Yu Ji: Flesh in Stone
Trained in Western realistic methods at an art academy for many years, Yu Ji decided to return to a Chinese aesthetic system, a fundamentally different world. The artist appropriates the traditional language of Buddhist statues to craft a series of sculptures out of cement. The work collects a range of components of human bodies, the appearance of which still preserves the rough texture of cement, including the traces of mould rims. These body parts are made in shapes which are dissociated from the Western systematic categories they are neither figurative nor abstract, but something in-between. They are naked, mercilessly affixed to the walls with metal brackets. One might fail to read on these bodies any cultural, social or political identity; even sexual features are attenuated. While these bodies might appear fragmentary on the level of physical appearance, in the artist's view, once any identifying signs are cleared, they are in fact more complete, or they simply become purer bodies.
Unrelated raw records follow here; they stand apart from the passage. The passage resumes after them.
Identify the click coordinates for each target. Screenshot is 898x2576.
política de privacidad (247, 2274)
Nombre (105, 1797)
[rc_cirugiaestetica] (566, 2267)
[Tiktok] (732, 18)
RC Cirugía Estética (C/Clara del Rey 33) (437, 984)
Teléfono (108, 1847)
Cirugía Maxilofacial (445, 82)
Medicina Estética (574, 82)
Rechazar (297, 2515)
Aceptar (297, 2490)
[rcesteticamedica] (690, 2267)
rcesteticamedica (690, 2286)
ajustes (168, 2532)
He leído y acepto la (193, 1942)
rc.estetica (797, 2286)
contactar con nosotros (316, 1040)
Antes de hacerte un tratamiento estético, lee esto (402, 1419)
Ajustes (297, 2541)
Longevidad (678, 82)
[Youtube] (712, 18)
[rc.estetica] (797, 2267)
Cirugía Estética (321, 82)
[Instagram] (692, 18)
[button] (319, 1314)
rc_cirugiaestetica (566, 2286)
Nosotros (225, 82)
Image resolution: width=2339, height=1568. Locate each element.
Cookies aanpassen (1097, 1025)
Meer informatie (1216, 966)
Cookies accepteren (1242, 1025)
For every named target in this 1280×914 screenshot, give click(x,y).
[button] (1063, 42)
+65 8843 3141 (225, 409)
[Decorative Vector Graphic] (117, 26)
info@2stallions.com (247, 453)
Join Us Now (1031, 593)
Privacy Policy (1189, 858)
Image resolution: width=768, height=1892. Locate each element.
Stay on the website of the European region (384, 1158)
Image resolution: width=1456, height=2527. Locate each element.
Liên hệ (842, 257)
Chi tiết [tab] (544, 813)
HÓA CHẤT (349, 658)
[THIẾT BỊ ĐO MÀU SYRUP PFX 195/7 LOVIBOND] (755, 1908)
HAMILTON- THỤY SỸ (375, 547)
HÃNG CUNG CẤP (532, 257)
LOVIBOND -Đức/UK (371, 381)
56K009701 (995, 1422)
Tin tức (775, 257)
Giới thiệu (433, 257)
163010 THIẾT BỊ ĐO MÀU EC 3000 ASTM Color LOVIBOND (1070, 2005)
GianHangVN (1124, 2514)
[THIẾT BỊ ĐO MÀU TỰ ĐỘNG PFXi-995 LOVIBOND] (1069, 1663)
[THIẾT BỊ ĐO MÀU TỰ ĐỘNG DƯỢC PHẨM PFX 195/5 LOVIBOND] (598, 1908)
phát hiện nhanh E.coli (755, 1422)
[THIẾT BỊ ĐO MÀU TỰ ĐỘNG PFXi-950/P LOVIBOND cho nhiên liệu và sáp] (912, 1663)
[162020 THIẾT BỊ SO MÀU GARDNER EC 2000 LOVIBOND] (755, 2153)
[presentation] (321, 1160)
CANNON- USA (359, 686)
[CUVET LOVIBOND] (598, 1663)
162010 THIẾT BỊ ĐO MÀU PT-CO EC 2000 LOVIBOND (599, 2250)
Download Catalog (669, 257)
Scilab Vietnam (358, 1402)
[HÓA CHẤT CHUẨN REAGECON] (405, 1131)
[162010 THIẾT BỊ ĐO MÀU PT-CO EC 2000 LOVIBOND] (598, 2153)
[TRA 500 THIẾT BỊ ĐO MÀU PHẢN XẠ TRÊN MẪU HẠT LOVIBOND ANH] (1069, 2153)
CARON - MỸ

Hu Xiaoyuan: Momentary Place
Many of Hu Xiaoyuan's works make use of traditional fabrics and found objects from daily life. From 2015, the artist visited a number of sites in Beijing that had been ruined by unsafe construction materials, and she collected steel bars that had been meant to be used as a tension device in reinforced concrete structures. In Momentary Place, Hu builds a series of new installations with these discarded steel bars, appearing withered, diseased or distorted, and with organic raw silk (xiao) which had been purposefully aged in an outdoor environment for over a year, and immersed, matured and worn by the seasons. They are the simplest structures, repaired and revived through her practice in a most refined and meticulous way, as house, pavilion or tent an imagined dwelling (or habitat), where the natural meets the industrial; the past meets the present; the spatial meets the temporal. As the artist notes, we are all wondering from one moment, one place, to another, as a process, and an outcome.
Zhao Zhao: Fragments
Following a century of political and cultural transformations in China, tradition has become history to be encased in museums, and can be interpreted as a variety of legends; a fragmented reality. This work, by Zhao Zhao, appears to be more critical on everyday existence in contemporary China and made as a statement of this potential anxiety. Immediately after a major explosion rocked the city of Tianjin in August 2015, the artist was one of the first to arrive at the scene. He returned with a large piece of broken glass from the impact of the explosion as evidence of this tragedy. Through a challenging process over an entire year that required extremely precise techniques of cutting and polishing, the artist reproduced thousands of the fragments of glass in copper, assembled as a complete metal plate. It resembles a typical minimalistic artwork at first glance, but through the extraordinary craftsmanship ? the transformation of the original glass into an industrial object, or a geometric abstraction projecting a utopian vision, reimagines everyday reality.